Wednesday, August 24, 2011

Tangible Work


Isaiah helped Phil most of the day today. They moved the broiler chickens, the bane of my existence, together. These delicious birds are enormous, fully matured and beyond, ravenous consumers of expensive grain—and we have no cold storage to process them. Frantic yesterday, I pulled every chicken bit I could out of the freezer: all the legs, heads, necks, and carcasses, determined to make massive quantities of chicken broth. I figured I would also cut up all the remaining 200 (?) birds as we kill them, and make stock right away from the backs. Surely that would save me space in the freezers.

After making my first batch, I started to fill quart jars in order to use my new pressure canner. And I completely lost it, as I realized that, with an inch of head room, a quart jar holds about three cups of liquid, and that, once pressure canned, the chicken broth could store at room temperature. Do I really want to consume a meat product that can be stored at room temperature? That just doesn't even sound natural! And it horrified me to imagine how much propane it would take to pressure can 100 jars of chicken broth, when, if I made broth as we ate chickens, I could just leave it in the refrigerator.

Stop the insanity! So I ended my plan to pressure can chicken broth. I have no idea how we will solve the much-too-much-meat dilemma. We will probably purchase another chest freezer, but that will only hold about 50 birds. What to do after that? Aggressively market our product? I don't know where to begin.

The chicken dilemma, combined with many cups of soaked spelt that refused to sprout and simply turned to mush inside instead (are organic whole grains flash pasteurized? argh! the things I don't know!), meant a mini-meltdown.
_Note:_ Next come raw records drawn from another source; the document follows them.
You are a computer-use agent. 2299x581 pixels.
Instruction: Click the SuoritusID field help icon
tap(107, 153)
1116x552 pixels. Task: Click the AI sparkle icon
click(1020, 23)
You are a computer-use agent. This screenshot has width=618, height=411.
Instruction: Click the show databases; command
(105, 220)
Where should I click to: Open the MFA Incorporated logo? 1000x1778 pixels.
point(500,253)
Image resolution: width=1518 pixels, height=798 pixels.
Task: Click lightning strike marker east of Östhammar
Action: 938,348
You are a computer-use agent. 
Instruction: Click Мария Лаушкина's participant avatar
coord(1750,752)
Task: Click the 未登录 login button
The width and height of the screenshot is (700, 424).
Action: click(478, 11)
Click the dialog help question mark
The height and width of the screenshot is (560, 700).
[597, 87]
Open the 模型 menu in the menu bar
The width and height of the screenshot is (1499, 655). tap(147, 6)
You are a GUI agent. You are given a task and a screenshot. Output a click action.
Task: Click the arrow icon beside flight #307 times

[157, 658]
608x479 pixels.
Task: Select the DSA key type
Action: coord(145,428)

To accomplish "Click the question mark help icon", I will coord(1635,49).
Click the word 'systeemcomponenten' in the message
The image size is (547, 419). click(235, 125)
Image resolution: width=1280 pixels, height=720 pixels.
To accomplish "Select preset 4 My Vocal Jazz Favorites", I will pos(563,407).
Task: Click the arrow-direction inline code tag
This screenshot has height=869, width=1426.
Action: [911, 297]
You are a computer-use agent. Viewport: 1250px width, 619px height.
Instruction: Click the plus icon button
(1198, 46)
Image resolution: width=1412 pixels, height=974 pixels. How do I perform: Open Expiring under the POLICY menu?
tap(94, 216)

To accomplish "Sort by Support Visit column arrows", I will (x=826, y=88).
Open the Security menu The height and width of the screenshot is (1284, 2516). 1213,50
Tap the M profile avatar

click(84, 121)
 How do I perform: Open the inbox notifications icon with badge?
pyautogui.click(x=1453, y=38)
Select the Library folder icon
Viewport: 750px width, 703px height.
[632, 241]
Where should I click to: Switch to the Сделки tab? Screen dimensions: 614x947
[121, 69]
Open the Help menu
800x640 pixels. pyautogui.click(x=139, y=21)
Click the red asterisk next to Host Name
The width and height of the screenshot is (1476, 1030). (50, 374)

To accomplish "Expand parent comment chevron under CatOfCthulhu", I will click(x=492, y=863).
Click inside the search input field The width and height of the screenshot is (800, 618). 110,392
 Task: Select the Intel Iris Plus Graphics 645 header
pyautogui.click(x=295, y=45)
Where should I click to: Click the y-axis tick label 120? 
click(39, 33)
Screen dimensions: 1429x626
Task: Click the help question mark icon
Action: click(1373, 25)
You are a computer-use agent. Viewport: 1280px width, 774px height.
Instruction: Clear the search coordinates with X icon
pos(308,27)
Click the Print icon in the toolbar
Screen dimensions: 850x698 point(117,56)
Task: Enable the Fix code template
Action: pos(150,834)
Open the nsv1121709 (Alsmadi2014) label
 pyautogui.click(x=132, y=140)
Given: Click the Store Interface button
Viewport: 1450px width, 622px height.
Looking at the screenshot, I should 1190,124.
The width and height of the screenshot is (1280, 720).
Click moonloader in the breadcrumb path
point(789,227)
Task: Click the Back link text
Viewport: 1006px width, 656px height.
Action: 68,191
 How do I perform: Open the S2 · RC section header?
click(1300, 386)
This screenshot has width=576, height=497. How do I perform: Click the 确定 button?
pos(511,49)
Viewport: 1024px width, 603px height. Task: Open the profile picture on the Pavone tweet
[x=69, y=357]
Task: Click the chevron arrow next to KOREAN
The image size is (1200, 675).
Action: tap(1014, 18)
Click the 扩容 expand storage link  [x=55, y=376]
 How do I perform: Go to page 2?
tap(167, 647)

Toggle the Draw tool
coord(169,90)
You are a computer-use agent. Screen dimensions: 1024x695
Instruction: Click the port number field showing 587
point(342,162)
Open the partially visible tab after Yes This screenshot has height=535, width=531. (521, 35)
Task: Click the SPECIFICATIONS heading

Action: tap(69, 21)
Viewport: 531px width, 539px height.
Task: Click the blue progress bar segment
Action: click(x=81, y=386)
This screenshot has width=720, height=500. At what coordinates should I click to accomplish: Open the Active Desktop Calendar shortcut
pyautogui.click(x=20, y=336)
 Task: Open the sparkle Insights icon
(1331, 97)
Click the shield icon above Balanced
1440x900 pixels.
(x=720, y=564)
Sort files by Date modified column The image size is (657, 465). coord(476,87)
But it was short-lived, and I soon felt better.

If there's one thing I'm good at, it's not stuffing my angst! I let it all out!

The rest of the day was quite pleasant. Phil has figured out how to move the cows very rapidly. The chickens laid right about two dozen eggs. The boys jumped on the trampoline, so happily situated right in front of the motor home.

The sheep grazed in the stone fruits.

Abraham made a domino ziggurat.

He sounded out his name, and spelled it with wooden pieces, minus one letter "a." Abrham is an achievement for a beginning reader!

Phil and Isaiah headed down to the lower pasture to set up the sawmill.

At one point, they came back upslope to get some forgotten item. Phil had stopped the tractor, but hadn't set the brake, when Isaiah ran up to him. Phil's foot slipped, and in that split second, Isaiah jumped back while Phil re-engaged the brake. Phil came in and said, "I feel woozy. Isaiah just almost died." Life on the farm has death a split second away.

I read today in Hosea about a daughter named Ruhamah: "having obtained mercy." I put that on a sticky note on my computer, and all day long I've thought, "I have obtained mercy." In this case, Isaiah yet lives.

After spending most of the afternoon with level and wrench, precisely making sure that the sawmill was level, Phil sawed a few lengths of a cedar tree as dusk fell. He came up the hill, smelling delightful, and said, "I love sawyering! And the end of the day, I have something tangible to show for my work!"